Guide

Roof direction, pitch, and shade: what they cost in output

Updated July 2026

Statewide sun figures assume a decent roof. Here is what "decent" is worth: facing the array west instead of south costs about 15%, a flat-ish pitch costs single digits, and a hard shadow across the array at 2 p.m. can cost more than both combined. These are the three dials, with real percentages on each.

Azimuth: which way the roof points

In the northern hemisphere, true south is the production maximum. The falloff is gentler than folklore says: southeast or southwest gives up only 2 to 5%, due east or due west about 12 to 18% depending on latitude, and even a north-facing array still produces 60 to 70% of the south figure, which occasionally pencils where power is expensive and roof is plentiful. One wrinkle worth money: west-facing arrays produce later in the afternoon, exactly when time-of-use rates peak, so on TOU tariffs a west roof can out-earn what it under-produces.

Tilt: the pitch of the roof

The rule of thumb says tilt equals latitude; the truth says the curve is flat near the top. Anywhere within 15 degrees of ideal costs low single digits, so almost every conventional roof pitch (4/12 through 9/12, or 18 to 37 degrees) is fine. The genuinely bad cases are flat roofs without tilt racking (soiling stops washing off, and summer-noon geometry is the only thing saving output) and steep alpine pitches, which trade summer for winter production, sometimes on purpose in snow country because they also shed snow.
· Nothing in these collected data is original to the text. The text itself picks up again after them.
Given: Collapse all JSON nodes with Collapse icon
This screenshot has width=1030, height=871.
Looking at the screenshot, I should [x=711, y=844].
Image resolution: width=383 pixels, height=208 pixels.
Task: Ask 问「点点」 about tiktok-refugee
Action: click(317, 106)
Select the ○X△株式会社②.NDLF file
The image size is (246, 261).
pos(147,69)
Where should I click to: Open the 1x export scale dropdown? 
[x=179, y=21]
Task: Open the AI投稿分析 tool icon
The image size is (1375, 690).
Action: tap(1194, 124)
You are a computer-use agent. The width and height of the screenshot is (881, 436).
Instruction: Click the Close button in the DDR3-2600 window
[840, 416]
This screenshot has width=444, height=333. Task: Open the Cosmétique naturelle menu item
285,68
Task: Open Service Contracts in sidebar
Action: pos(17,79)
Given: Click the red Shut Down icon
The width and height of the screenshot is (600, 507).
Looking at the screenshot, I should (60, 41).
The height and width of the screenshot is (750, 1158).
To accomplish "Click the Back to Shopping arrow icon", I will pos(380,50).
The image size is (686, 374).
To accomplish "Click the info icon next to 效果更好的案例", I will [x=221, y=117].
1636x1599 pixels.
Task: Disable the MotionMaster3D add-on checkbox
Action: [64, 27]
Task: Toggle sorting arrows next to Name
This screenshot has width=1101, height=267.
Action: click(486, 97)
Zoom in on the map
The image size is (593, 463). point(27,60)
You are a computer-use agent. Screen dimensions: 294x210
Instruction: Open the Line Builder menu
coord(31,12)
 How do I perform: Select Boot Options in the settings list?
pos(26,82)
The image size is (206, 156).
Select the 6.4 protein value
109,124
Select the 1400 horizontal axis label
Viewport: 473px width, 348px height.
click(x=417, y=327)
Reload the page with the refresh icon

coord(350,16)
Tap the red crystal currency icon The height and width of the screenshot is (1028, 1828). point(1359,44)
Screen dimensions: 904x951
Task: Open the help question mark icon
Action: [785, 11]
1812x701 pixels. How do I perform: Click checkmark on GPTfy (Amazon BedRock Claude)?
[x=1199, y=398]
Shade: the dial that goes to eleven

Tilt and azimuth are percentage games; shade is not. A shadow across one panel in a traditional string can drag the whole string toward the weakest panel's output, and a chimney shadow that walks across the array for two hours daily can erase 20-plus percent of annual production by itself. Hardware mitigates: microinverters and DC optimizers contain the damage to the shaded panel, at real cost. But the honest sequence is trim the tree, route around the chimney line, and only then buy electronics. A site survey with a shade-analysis tool (or PVWatts plus an honest eye on the yard at 10 a.m., 1 p.m., and 4 p.m.) beats every rule on this page.

Stacking the dials

Losses multiply. A west roof (0.85) at a mediocre tilt (0.97) with a modest shade line (0.90) delivers 0.85 × 0.97 × 0.90 = 74% of the table value, which turns a 22-panel calculator answer into 30 panels. That is not a reason to distrust the tables; it is the reason installers walk roofs. Use the state figure to size expectations and catch nonsense, then let the survey set the final count.

Questions people ask

Do solar panels have to face south?

No, they just earn most there. Southeast and southwest give up under 5%, east or west 12 to 18%. West facing even wins financially on time-of-use rates that price late-afternoon power highest.

How much shade is too much for solar?

A hard shadow across the array during the 9 a.m. to 3 p.m. window is the deal-breaker zone; that band carries most of the day’s energy. Early-morning or late-evening shade costs little. String systems suffer whole-string penalties from partial shade; microinverters confine it to the shaded panel.